*Article*
In assessing this question, “the publication(s) (are) to be measured by the natural and probable effect (they) would have on the mind of the average reader. (Citations.) The standard of interpretation to be used in testing alleged defamatory language is how those in the community where the matter(s) (were) published would reasonably understand (them). (Citation.)” (Handelsman v. San Francisco Chronicle (1970) 11 Cal.App.3d 381, 387, 90 Cal.Rptr. 188, 191.)

*Recorded data*

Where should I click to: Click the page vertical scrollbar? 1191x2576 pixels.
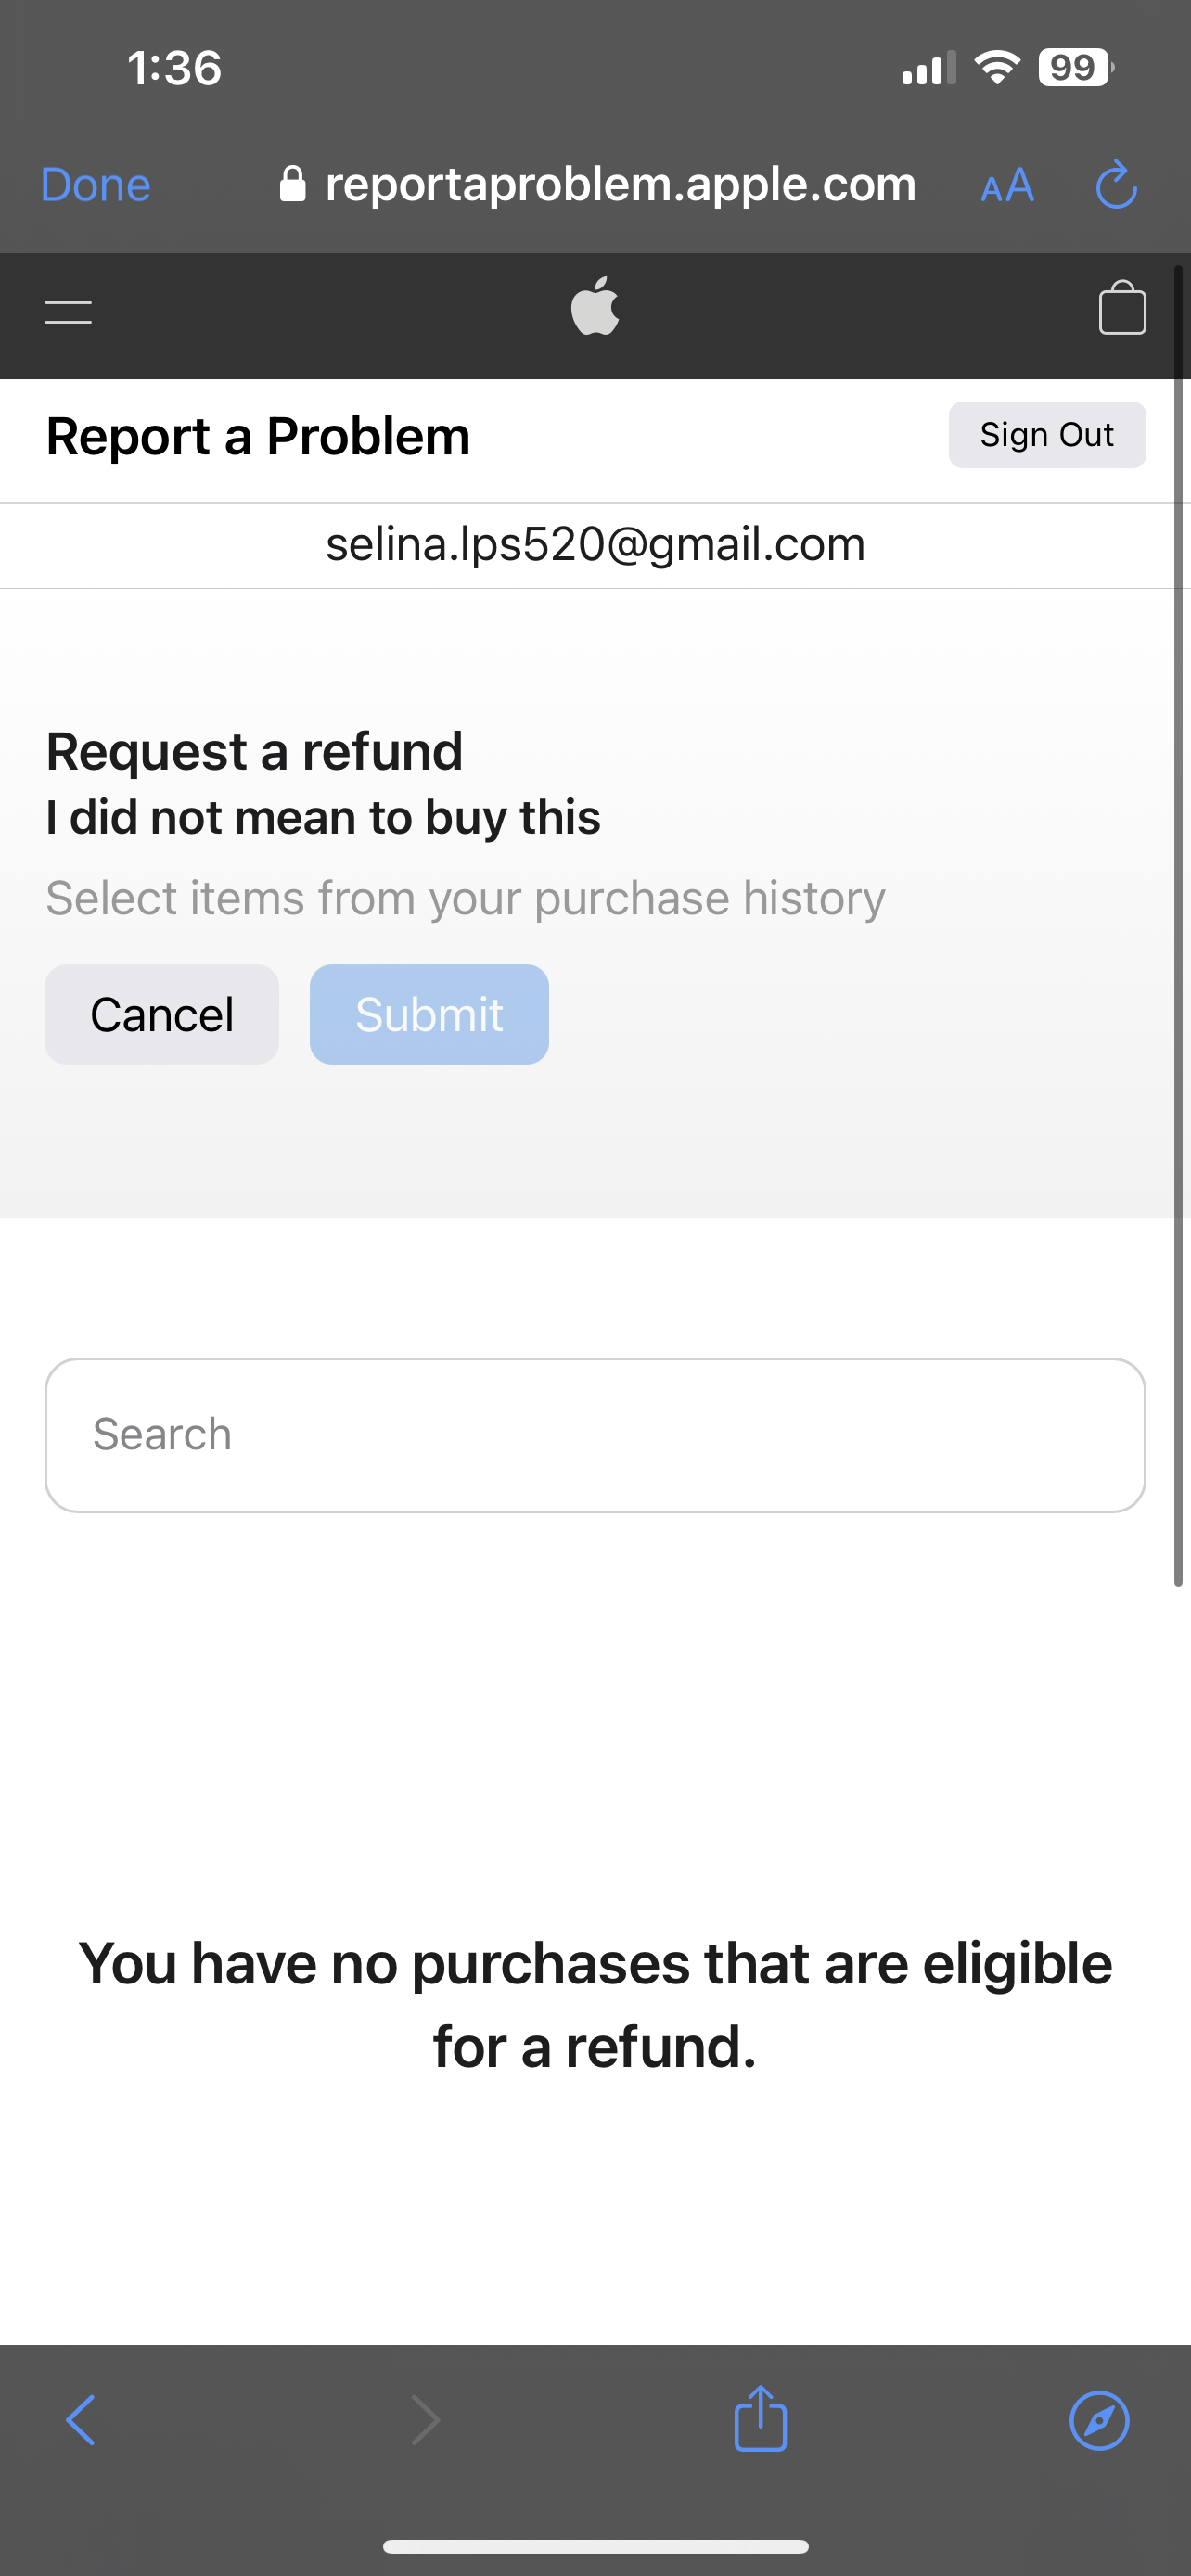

*Task instructions*
Reproduce the passage from the legal excerpt on defamatory language word for word, starting with "In assessing this" and going on through "Cal.Rptr. 188, 191.)".

*The reply*
In assessing this question, “the publication(s) (are) to be measured by the natural and probable effect (they) would have on the mind of the average reader. (Citations.) The standard of interpretation to be used in testing alleged defamatory language is how those in the community where the matter(s) (were) published would reasonably understand (them). (Citation.)” (Handelsman v. San Francisco Chronicle (1970) 11 Cal.App.3d 381, 387, 90 Cal.Rptr. 188, 191.)